YOUR INSTRUCTIONS: Copy out all of the material. Every line must match the original.
'''
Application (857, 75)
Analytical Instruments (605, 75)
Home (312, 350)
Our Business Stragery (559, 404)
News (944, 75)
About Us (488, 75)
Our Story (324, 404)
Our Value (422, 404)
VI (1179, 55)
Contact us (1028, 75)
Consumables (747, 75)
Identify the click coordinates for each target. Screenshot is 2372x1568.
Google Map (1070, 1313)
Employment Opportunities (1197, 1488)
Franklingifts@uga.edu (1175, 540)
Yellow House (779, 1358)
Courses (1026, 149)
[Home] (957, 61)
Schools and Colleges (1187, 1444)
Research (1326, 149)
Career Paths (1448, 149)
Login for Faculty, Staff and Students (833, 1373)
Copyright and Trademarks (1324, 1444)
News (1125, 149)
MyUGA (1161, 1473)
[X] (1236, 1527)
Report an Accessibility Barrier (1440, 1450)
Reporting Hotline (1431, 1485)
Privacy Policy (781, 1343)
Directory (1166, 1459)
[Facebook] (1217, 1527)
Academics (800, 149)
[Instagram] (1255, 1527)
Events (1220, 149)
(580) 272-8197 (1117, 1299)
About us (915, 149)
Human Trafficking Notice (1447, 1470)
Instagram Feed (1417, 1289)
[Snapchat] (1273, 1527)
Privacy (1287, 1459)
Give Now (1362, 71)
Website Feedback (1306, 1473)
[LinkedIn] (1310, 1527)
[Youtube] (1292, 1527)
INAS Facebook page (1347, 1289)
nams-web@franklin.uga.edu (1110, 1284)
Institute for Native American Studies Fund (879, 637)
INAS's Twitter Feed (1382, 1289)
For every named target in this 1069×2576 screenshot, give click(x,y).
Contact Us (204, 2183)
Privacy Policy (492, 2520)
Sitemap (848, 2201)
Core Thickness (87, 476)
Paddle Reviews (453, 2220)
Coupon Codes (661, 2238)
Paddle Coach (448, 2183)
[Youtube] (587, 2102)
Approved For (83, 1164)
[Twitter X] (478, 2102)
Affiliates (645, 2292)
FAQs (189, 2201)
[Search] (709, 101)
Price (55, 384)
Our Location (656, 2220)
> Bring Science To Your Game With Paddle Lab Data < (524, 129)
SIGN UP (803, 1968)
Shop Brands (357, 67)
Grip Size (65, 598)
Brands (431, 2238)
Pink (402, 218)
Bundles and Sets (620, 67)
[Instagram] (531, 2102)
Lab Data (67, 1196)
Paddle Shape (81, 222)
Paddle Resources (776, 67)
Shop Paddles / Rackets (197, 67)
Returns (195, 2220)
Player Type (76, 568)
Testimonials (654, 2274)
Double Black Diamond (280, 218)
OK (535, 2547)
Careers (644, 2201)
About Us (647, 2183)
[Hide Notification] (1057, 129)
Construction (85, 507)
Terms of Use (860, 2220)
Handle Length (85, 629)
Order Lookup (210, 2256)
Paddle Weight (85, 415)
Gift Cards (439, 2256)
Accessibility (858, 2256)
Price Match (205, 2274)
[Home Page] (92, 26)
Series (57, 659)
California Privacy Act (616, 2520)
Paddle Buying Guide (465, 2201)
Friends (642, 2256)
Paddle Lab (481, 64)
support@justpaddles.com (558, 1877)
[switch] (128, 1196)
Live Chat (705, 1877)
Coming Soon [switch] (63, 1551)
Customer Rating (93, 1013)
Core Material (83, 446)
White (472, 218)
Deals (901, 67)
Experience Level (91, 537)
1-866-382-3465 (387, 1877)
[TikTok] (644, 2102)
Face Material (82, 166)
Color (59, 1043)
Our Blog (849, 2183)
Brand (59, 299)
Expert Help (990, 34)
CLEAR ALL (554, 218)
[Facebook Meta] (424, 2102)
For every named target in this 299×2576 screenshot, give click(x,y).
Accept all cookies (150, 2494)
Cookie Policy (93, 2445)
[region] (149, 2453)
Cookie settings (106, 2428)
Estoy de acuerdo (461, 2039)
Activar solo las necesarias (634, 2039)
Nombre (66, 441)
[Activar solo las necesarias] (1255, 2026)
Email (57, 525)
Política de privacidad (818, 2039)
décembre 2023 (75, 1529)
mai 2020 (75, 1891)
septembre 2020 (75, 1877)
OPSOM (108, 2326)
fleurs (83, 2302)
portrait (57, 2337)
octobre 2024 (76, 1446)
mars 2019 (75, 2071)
'''
WRITTEN RESPONSE:
Application (857, 75)
Analytical Instruments (605, 75)
Home (312, 350)
Our Business Stragery (559, 404)
News (944, 75)
About Us (488, 75)
Our Story (324, 404)
Our Value (422, 404)
VI (1179, 55)
Contact us (1028, 75)
Consumables (747, 75)
Identify the click coordinates for each target. Screenshot is 2372x1568.
Google Map (1070, 1313)
Employment Opportunities (1197, 1488)
Franklingifts@uga.edu (1175, 540)
Yellow House (779, 1358)
Courses (1026, 149)
[Home] (957, 61)
Schools and Colleges (1187, 1444)
Research (1326, 149)
Career Paths (1448, 149)
Login for Faculty, Staff and Students (833, 1373)
Copyright and Trademarks (1324, 1444)
News (1125, 149)
MyUGA (1161, 1473)
[X] (1236, 1527)
Report an Accessibility Barrier (1440, 1450)
Reporting Hotline (1431, 1485)
Privacy Policy (781, 1343)
Directory (1166, 1459)
[Facebook] (1217, 1527)
Academics (800, 149)
[Instagram] (1255, 1527)
Events (1220, 149)
(580) 272-8197 (1117, 1299)
About us (915, 149)
Human Trafficking Notice (1447, 1470)
Instagram Feed (1417, 1289)
[Snapchat] (1273, 1527)
Privacy (1287, 1459)
Give Now (1362, 71)
Website Feedback (1306, 1473)
[LinkedIn] (1310, 1527)
[Youtube] (1292, 1527)
INAS Facebook page (1347, 1289)
nams-web@franklin.uga.edu (1110, 1284)
Institute for Native American Studies Fund (879, 637)
INAS's Twitter Feed (1382, 1289)
For every named target in this 1069×2576 screenshot, give click(x,y).
Contact Us (204, 2183)
Privacy Policy (492, 2520)
Sitemap (848, 2201)
Core Thickness (87, 476)
Paddle Reviews (453, 2220)
Coupon Codes (661, 2238)
Paddle Coach (448, 2183)
[Youtube] (587, 2102)
Approved For (83, 1164)
[Twitter X] (478, 2102)
Affiliates (645, 2292)
FAQs (189, 2201)
[Search] (709, 101)
Price (55, 384)
Our Location (656, 2220)
> Bring Science To Your Game With Paddle Lab Data < (524, 129)
SIGN UP (803, 1968)
Shop Brands (357, 67)
Grip Size (65, 598)
Brands (431, 2238)
Pink (402, 218)
Bundles and Sets (620, 67)
[Instagram] (531, 2102)
Lab Data (67, 1196)
Paddle Shape (81, 222)
Paddle Resources (776, 67)
Shop Paddles / Rackets (197, 67)
Returns (195, 2220)
Player Type (76, 568)
Testimonials (654, 2274)
Double Black Diamond (280, 218)
OK (535, 2547)
Careers (644, 2201)
About Us (647, 2183)
[Hide Notification] (1057, 129)
Construction (85, 507)
Terms of Use (860, 2220)
Handle Length (85, 629)
Order Lookup (210, 2256)
Paddle Weight (85, 415)
Gift Cards (439, 2256)
Accessibility (858, 2256)
Price Match (205, 2274)
[Home Page] (92, 26)
Series (57, 659)
California Privacy Act (616, 2520)
Paddle Buying Guide (465, 2201)
Friends (642, 2256)
Paddle Lab (481, 64)
support@justpaddles.com (558, 1877)
[switch] (128, 1196)
Live Chat (705, 1877)
Coming Soon [switch] (63, 1551)
Customer Rating (93, 1013)
Core Material (83, 446)
White (472, 218)
Deals (901, 67)
Experience Level (91, 537)
1-866-382-3465 (387, 1877)
[TikTok] (644, 2102)
Face Material (82, 166)
Color (59, 1043)
Our Blog (849, 2183)
Brand (59, 299)
Expert Help (990, 34)
CLEAR ALL (554, 218)
[Facebook Meta] (424, 2102)
For every named target in this 299×2576 screenshot, give click(x,y).
Accept all cookies (150, 2494)
Cookie Policy (93, 2445)
[region] (149, 2453)
Cookie settings (106, 2428)
Estoy de acuerdo (461, 2039)
Activar solo las necesarias (634, 2039)
Nombre (66, 441)
[Activar solo las necesarias] (1255, 2026)
Email (57, 525)
Política de privacidad (818, 2039)
décembre 2023 (75, 1529)
mai 2020 (75, 1891)
septembre 2020 (75, 1877)
OPSOM (108, 2326)
fleurs (83, 2302)
portrait (57, 2337)
octobre 2024 (76, 1446)
mars 2019 (75, 2071)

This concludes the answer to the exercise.